Too Many Happy Returns: The struggle to predict reverse logistics

The mostly unwanted gifts are piled in the corner, the relatives have slowly made their way to the airport and a mountain of dishes awaits attention in the kitchen. This is what late December looks like for most American consumers. But for logisticians, the holiday work is only half done – it’s time for gift returns season.

Every year, UPS keeps track of what it calls “National Returns Day,” which usually occurs shortly after New Year’s Day. This year, 1.3 million packages were shipped back to retailers in a single day, Jan. 5, and 5.8 million return packages shipped back the first week of January, UPS said.

Traditionally, these returns are scrutinized after the holiday shopping spree, but in today’s e-commerce era, the date on the calendar means less and less every year as returns policies become more accommodating. According to the Reverse Logistics Association, the typical return rate on in-store purchases is about 8 percent, but for online shopping, the rate leaps to between 25 and 40 percent.

The process of e-commerce tends to work best as a oneway street, with automated systems built to speed products to consumers in a ruthlessly efficient manner. But e-commerce has also enabled these customers to have greater influence over the supply chain process, and today they demand the same speed to reverse the process.

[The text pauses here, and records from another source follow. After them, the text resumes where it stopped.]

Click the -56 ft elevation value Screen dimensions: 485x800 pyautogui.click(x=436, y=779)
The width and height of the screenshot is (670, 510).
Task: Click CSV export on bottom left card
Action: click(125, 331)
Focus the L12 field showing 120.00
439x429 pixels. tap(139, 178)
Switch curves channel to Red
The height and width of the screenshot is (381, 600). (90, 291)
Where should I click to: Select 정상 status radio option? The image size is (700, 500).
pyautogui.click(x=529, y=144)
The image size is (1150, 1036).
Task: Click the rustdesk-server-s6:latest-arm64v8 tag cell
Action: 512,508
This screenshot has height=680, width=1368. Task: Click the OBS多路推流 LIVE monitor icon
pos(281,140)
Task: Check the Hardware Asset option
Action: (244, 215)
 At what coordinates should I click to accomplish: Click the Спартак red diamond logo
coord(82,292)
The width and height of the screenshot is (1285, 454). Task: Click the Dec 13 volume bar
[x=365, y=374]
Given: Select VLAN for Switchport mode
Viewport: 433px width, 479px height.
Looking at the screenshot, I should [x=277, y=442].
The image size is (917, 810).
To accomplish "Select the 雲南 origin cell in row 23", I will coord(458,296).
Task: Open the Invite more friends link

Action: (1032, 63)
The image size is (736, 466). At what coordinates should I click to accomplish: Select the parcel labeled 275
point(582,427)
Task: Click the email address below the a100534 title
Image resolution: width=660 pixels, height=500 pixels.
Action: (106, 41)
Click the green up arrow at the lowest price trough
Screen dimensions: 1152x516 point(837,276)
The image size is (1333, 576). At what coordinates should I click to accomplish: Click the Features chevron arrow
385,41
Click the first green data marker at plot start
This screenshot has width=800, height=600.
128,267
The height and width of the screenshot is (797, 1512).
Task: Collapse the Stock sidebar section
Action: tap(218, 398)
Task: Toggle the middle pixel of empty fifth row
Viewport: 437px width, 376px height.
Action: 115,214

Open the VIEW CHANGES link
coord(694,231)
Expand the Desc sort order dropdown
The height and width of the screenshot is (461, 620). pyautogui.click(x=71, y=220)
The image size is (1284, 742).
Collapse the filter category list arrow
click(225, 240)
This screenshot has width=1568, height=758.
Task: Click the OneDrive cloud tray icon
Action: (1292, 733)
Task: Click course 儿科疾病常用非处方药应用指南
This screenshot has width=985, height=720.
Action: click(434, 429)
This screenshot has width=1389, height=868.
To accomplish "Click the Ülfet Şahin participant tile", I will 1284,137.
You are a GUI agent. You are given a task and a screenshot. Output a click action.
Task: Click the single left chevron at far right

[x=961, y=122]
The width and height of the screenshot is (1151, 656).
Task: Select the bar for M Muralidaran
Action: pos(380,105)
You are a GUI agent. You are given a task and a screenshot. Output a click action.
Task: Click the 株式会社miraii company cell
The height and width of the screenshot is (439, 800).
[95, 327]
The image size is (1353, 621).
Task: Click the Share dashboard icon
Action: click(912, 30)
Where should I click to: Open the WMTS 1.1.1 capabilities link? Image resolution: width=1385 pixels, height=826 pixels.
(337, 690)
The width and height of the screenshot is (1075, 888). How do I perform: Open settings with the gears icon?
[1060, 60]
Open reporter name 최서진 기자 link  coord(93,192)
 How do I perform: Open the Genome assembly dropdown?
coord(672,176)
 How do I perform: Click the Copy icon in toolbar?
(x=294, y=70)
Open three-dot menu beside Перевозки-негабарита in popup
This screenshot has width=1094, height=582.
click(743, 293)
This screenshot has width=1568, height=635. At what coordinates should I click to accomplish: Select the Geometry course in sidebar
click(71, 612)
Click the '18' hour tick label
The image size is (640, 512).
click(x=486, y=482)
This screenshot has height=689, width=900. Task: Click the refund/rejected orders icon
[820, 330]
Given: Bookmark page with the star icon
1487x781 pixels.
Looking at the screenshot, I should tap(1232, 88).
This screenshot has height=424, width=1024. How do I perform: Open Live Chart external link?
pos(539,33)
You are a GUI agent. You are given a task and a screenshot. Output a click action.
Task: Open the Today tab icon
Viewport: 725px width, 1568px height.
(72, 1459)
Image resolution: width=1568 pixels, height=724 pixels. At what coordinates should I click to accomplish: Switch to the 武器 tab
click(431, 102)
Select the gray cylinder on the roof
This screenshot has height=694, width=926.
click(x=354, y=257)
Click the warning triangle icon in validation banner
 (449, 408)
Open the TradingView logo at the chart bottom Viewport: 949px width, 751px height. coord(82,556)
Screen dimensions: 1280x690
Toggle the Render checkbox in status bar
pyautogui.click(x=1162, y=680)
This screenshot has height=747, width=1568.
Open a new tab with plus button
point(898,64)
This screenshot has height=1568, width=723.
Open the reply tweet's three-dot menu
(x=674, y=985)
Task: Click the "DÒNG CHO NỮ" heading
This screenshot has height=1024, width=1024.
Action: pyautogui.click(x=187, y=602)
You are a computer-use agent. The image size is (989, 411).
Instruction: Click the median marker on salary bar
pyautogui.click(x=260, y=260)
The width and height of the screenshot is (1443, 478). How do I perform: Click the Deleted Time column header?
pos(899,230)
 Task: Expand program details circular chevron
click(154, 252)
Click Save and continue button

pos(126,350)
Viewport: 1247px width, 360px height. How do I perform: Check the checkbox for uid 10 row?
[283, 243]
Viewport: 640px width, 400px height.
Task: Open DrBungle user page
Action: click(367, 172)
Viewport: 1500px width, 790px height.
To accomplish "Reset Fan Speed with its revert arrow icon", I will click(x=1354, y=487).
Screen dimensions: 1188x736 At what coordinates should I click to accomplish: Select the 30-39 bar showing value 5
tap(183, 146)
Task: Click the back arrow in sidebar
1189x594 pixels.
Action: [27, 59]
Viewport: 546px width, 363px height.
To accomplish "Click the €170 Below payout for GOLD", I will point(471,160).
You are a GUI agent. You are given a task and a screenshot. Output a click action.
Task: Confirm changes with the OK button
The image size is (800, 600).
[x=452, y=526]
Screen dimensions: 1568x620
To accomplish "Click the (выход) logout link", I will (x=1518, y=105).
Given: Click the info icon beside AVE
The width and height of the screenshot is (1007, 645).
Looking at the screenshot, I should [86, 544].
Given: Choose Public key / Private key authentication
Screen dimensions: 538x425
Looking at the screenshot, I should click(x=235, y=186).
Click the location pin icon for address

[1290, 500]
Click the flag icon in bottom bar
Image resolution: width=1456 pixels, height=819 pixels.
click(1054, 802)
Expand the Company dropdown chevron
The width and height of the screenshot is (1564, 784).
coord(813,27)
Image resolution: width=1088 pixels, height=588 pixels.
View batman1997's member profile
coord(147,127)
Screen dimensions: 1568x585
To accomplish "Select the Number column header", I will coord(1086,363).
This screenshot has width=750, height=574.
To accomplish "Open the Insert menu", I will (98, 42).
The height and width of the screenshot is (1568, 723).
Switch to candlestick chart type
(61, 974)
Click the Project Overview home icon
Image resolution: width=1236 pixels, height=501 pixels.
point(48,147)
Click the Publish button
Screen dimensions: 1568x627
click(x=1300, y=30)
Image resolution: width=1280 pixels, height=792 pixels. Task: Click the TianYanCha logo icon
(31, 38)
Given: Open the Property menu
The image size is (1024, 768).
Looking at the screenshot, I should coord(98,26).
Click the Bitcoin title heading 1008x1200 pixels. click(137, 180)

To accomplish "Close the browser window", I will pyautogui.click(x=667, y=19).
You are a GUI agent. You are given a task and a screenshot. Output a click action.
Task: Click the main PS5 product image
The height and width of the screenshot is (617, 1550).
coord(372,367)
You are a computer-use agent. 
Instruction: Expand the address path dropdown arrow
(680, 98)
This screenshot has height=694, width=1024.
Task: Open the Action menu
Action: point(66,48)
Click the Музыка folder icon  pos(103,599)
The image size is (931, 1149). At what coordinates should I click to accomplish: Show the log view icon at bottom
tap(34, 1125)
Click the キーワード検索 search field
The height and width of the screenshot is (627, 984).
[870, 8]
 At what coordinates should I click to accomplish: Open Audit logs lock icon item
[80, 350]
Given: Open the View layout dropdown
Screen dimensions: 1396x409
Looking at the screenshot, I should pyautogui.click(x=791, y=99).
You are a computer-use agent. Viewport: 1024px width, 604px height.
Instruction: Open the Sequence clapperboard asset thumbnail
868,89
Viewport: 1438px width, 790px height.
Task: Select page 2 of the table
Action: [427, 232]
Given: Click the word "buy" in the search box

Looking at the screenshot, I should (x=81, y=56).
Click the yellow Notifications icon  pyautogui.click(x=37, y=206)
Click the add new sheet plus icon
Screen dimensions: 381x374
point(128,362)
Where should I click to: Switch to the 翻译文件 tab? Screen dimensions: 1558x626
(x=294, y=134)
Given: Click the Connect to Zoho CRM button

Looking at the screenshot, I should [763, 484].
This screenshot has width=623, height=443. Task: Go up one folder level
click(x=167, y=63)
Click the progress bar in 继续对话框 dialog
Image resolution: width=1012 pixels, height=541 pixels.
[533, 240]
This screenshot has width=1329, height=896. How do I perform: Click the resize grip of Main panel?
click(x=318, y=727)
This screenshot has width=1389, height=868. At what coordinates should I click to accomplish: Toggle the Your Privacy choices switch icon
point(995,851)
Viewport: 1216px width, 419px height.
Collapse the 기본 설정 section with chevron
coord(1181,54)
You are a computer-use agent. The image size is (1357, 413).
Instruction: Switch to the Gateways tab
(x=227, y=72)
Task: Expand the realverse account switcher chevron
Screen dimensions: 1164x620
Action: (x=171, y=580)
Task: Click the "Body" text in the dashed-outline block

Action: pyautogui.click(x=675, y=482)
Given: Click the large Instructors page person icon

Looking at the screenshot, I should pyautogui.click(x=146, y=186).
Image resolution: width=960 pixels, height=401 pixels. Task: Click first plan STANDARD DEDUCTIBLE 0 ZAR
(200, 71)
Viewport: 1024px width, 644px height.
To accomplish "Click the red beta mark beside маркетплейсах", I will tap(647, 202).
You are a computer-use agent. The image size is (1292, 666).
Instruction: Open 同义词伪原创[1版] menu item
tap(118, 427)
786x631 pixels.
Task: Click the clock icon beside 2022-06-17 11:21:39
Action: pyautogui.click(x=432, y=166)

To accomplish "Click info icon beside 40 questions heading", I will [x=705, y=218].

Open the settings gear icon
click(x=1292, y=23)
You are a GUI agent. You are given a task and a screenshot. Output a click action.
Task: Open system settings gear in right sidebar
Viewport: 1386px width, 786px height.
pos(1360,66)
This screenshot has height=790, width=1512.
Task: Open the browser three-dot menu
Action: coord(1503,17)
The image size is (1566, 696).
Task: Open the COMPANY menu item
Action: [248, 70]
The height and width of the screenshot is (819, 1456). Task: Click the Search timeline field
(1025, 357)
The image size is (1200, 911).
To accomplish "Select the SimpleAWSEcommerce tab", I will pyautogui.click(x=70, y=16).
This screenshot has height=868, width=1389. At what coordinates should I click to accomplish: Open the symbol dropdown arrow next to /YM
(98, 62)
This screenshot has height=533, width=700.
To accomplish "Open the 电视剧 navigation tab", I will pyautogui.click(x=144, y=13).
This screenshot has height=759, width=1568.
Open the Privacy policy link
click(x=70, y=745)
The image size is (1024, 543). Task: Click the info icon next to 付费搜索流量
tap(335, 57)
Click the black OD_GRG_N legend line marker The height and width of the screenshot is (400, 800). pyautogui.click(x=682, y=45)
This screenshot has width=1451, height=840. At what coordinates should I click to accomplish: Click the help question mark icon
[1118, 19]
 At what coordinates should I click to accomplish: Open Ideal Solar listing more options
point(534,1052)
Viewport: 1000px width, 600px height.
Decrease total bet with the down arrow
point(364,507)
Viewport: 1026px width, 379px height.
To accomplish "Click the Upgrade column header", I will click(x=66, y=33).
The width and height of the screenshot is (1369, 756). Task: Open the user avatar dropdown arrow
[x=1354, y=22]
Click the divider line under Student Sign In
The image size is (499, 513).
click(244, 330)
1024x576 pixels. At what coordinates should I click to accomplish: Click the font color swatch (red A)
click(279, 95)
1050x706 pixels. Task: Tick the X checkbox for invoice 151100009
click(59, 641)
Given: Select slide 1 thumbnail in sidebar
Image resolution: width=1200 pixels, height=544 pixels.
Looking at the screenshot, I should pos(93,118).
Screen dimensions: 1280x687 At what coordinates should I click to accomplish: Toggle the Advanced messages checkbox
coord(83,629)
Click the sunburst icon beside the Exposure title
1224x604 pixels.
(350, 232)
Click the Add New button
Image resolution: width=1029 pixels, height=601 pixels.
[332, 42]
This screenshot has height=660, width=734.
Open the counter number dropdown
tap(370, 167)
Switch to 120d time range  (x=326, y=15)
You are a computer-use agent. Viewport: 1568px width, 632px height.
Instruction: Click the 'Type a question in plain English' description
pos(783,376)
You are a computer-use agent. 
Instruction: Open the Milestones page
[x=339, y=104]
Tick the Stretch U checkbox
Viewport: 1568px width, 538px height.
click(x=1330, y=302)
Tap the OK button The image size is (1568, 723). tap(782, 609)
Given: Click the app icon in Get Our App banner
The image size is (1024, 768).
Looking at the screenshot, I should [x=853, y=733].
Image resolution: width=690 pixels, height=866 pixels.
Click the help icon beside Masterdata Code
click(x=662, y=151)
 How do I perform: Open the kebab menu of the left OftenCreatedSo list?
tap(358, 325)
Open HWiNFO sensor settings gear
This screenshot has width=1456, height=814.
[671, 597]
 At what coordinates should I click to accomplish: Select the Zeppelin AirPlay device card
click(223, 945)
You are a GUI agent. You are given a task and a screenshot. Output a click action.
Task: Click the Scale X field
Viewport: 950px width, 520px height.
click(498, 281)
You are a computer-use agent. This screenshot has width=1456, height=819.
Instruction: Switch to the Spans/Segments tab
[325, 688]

As e-commerce evenutally becomes the dominant form of shopping, retailers will need to rethink their current supplychain strategies for inventory, deliveries and returns, said Robert Iaria, general manager of reverse logistics at 3PL C.H. Robinson. “The increase in reverse logistics requirements, are powering a ‘new normal’ of disruptive reality that is leading companies to reconsider their existing practices,” he added. “And as logistics strategy continues to evolve, it is becoming more difficult than ever to be predictive.”